Parallelamente si assiste alla metamorfosi di Beatrice, non più rappresentata come donna angelo, ma come carnale e sensuale tentazione (fig. 4), che arriva a celebrare la propria unione con Lucifero (in risposta a un apparente tradimento di Dante) addentando un melograno (fig. 5). Il riferimento al mito di Proserpina è esplicito anche se non pertinente per una rievocazione della Commedia; tuttavia, è bene precisare che tale richiamo classico costituisce uno dei dettagli più evidenti di come l’opera originale sia stata reinterpretata a vantaggio di un panorama contemporaneo e mainstream. Infatti, tutto il lavoro di Gage e Latorre mostra – come era facile prevedere – sembianze molto diverse dalla Divina commedia: il canovaccio propone la storia d’amore tra un eroe in guerra e la sua promessa sposa, che muore durante l’assenza del futuro marito. A quel punto il protagonista attraversa l’aldilà per liberare l’anima dell’amata e dimostrarle il suo amore, ricordando il mito di Orfeo che viaggia nel regno degli inferi per liberare Euridice. Nonostante la difficile comunicazione tra testo d’origine e testo di arrivo (basti notare che la Beatrice originale non appare mai all’inferno), Gage e Latorre riescono comunque a mostrare un percorso di redenzione del personaggio. All’interno della narrazione, anzi, il senso del viaggio di Dante guerriero è continuamente ribadito, e sopperisce all’assenza di richiami strutturali alla Divina commedia. I sei capitoli della peregrinazione attraverso l’inferno non corrispondono infatti alla conformazione della prima cantica, e non di rado la materia dei singoli canti è soltanto accennata e posta in secondo piano.

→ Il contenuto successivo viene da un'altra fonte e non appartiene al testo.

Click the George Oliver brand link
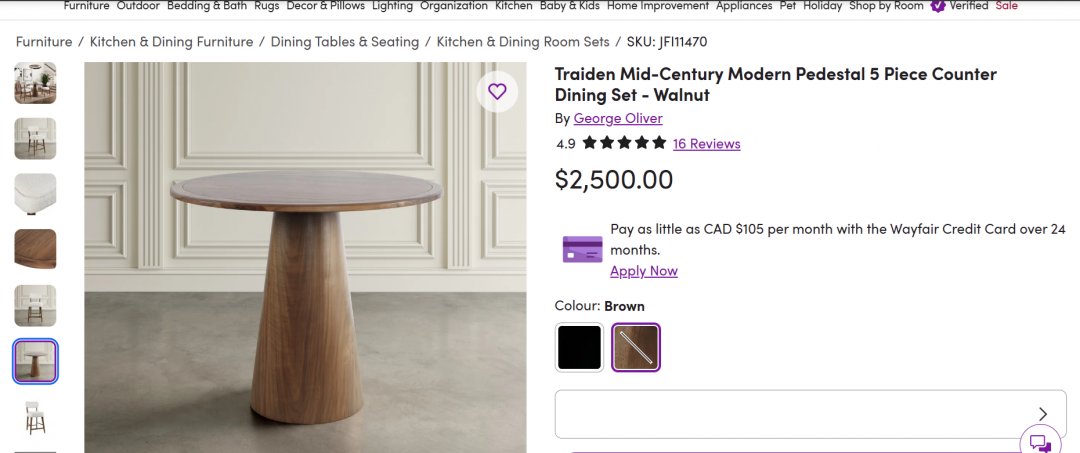click(x=618, y=118)
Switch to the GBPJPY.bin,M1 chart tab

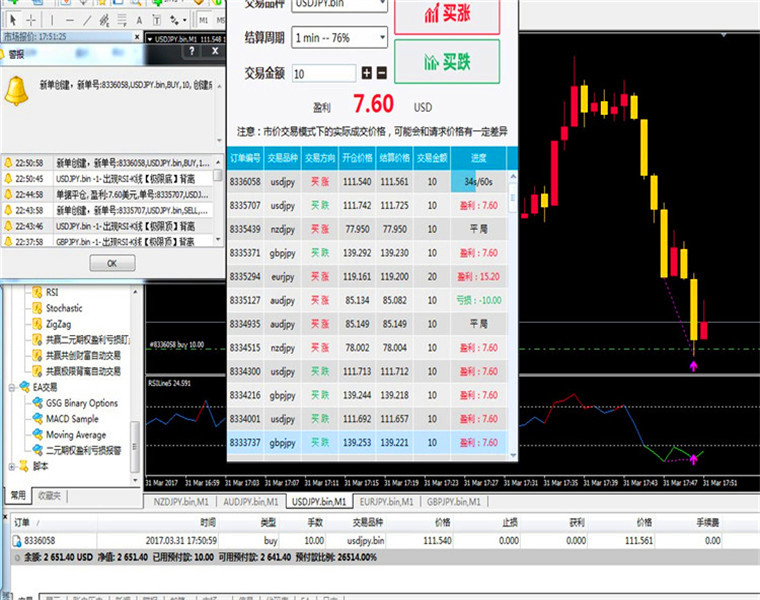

Dante’s Inferno porta perciò all’estremo quanto proposto da Seymour Chwast nel suo Dante’s Divine Comedy: complici formato e destinatari, Gage e Latorre non si limitano ad attualizzare le modalità rappresentative, ma sconfinano in variazioni estremamente libere della storia originale. Non a caso, come sostiene Danica Davidson, da questa esperienza la Divina commedia ne esce onorata, ma non come soggetto di un riadattamento, bensì come fonte di ispirazione per un prodotto diverso.

 

Bibliografia

D. Davidson, Review of Dante’s Inferno, Graphic Novel Reporter, July 10, 2012.

B. Letendre, Interview to Christos Gage, CBR, November 30, 2009.

J. Rosas, Comic Review: Dante’s Inferno #1 – Beautiful and Dramatic Artistry, Buzzfocus, December 14, 2009.